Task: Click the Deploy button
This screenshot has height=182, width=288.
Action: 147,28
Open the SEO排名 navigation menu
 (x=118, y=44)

• WHAT THE TASK ASKS:
Across the whole listing, every line must be copied exactly.

• EXERCISE ANSWER:
Task: Click the Deploy button
This screenshot has height=182, width=288.
Action: 147,28
Open the SEO排名 navigation menu
 (x=118, y=44)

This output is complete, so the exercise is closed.